Here in the Northwet (not a typo), we have a lot of green. The closer to the coastline, the more abundant it becomes. All that is for naught in times of hard if we cannot identify what will keep us alive, or kill us.

On foraging in your own back yard, my ex’s latest ex, Frank, cut a deal with me and my neighbor whereby he established a garden in the neighbors empty lot. I provided the water and the wood for peas and such. While the garden was maturing, we would drive Frank nuts when we would pass up the not-yet-ripe garden produce and wander off with the lambs quarter, young dandelion leaves and so forth.

Too, since wild raspberries are in great abundance here, we had to remove many to allow for the garden. We kept some. Not just for the berries, but also for the tea the leaves make. Many of those we dehydrated.
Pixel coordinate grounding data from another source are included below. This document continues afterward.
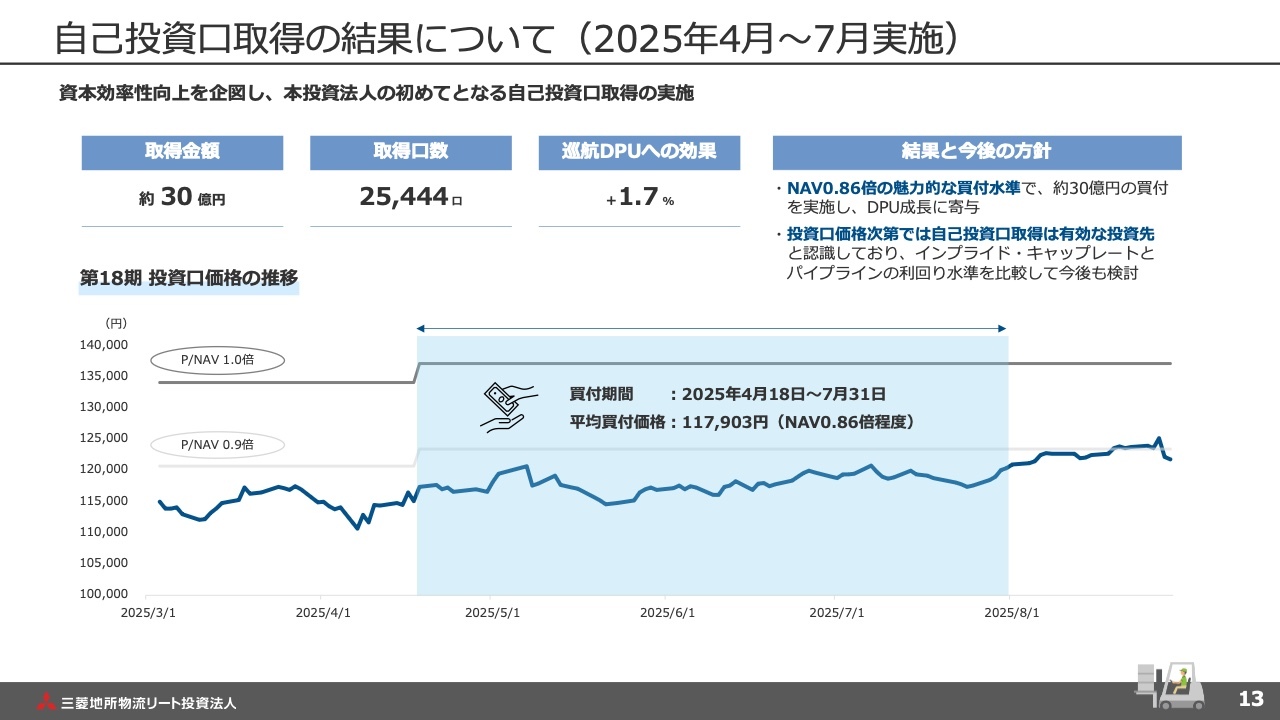Click the 取得口数 header box
Screen dimensions: 1280x720
tap(410, 152)
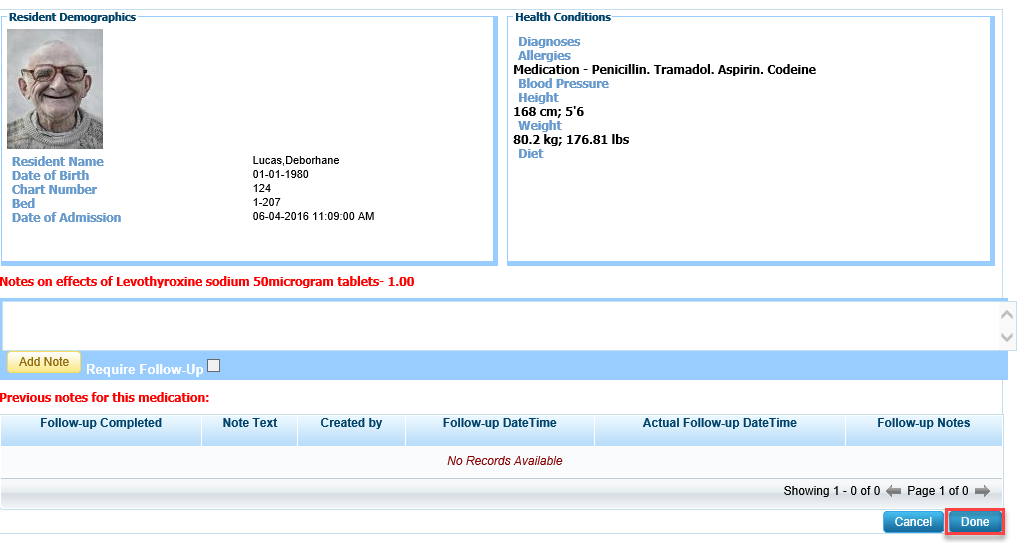Click the Diet label in Health Conditions
The height and width of the screenshot is (543, 1020).
click(530, 154)
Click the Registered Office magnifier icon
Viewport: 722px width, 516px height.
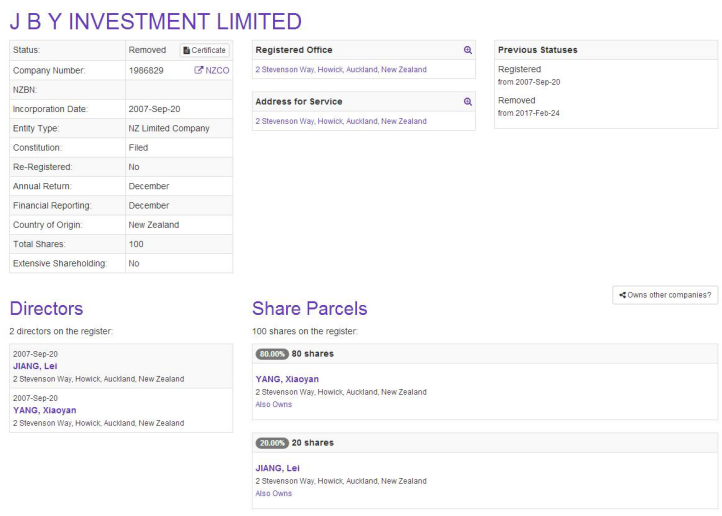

At any rate, we were never wholly successful convincing him all these things had both taste and nutritional value.

We were lead to these moments by history. Approximately ten years ago I was helping a friend operate his Eastern Washington farm (200 acres under irrigation circles). While there I made the mistake of trying to clean up around the pump house. He caught me in the act of murdering a lambs quarter plant. That resulted in a [mental] cardiac arrest. Fortunately, he recuperated fully, in seconds, and went on to educate me on the value of “these are not weeds” if outside the fields.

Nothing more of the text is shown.